Refuser une atteinte à son intégrité ou collaborer au bien-être collectif?

Tel que mentionné précédemment, l’impératif de santé publique demeure et une majorité de personnes se soumettent à la vaccination, généralement par souci individuel plutôt que pour le bien-être collectif. Lors d’éclosions importantes, on a aussi constaté que la majorité de la population avait recourt à la vaccination. C’est peut-être parce que nous comprenons le principe selon lequel une population dont la majorité est vaccinée protégera les membres les plus vulnérables.

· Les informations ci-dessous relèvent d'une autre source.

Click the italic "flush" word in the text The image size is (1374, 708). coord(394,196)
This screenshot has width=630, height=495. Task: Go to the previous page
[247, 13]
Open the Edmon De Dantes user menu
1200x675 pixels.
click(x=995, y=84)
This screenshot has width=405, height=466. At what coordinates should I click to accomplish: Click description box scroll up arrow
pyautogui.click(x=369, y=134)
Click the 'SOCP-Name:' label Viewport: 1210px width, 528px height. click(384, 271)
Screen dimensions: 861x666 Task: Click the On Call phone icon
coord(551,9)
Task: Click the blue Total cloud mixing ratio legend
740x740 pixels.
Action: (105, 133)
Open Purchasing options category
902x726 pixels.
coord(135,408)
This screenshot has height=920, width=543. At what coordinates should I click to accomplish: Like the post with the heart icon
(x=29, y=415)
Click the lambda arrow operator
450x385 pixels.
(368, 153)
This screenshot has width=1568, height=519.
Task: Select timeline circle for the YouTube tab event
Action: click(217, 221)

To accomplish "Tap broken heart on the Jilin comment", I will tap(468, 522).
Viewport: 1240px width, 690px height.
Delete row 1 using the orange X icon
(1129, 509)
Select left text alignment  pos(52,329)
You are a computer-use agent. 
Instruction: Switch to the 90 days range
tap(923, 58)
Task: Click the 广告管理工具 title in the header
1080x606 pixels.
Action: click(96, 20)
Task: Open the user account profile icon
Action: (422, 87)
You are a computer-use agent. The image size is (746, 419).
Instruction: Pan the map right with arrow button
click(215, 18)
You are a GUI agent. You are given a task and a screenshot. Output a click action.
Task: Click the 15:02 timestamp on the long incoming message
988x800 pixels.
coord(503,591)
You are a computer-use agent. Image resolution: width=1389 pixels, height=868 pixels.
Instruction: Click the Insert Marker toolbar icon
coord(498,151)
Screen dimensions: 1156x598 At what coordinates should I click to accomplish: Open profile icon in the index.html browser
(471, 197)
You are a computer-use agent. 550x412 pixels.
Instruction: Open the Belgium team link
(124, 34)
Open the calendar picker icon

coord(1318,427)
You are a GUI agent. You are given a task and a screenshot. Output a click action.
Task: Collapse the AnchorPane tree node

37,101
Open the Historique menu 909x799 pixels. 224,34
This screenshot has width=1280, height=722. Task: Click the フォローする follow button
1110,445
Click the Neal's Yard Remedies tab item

Dans l’éventualité où un vaccin fiable et gratuit devenait disponible pour la COVID-19, le gouvernement encouragerait la population à y recourir, sans toutefois se prévaloir de son pouvoir exceptionnel pour imposer la vaccination.

Décréter la vaccination obligatoire comporterait des enjeux trop importants pour que le gouvernement décide de s’y aventurer. Il est envisageable qu’il mise plutôt sur des campagnes de promotion et de participation. Il solliciterait les professionnels à agir selon des principes éthiques qui impliqueraient de se faire vacciner. Il inviterait à la participation individuelle pour atteindre une protection collective. Il va sans dire que ce serait un défi de taille pour un gouvernement qui doit avant tout travailler à prévenir la transmission du coronavirus, en attendant qu’un vaccin soit mis au point.


[1] L.(J.) c B.(D.) REJB 2001-27365

[2] Lapierre c P.G. (Québec), [1985] 1 RCS 241. Fait intéressant, en France, dans les années 1960, une décision administrative a conclu à l’inverse à savoir que le gouvernement a été tenu d’indemniser une victime d’immunisation au motif qu’elle avait contribué volontairement au programme étatique d’immunisation et qu’elle en avait été une victime, une situation rarissime.

[3] Le projet de loi initial prévoyait au gouvernement le pouvoir de rendre la vaccination obligatoire par l’adoption d’un règlement.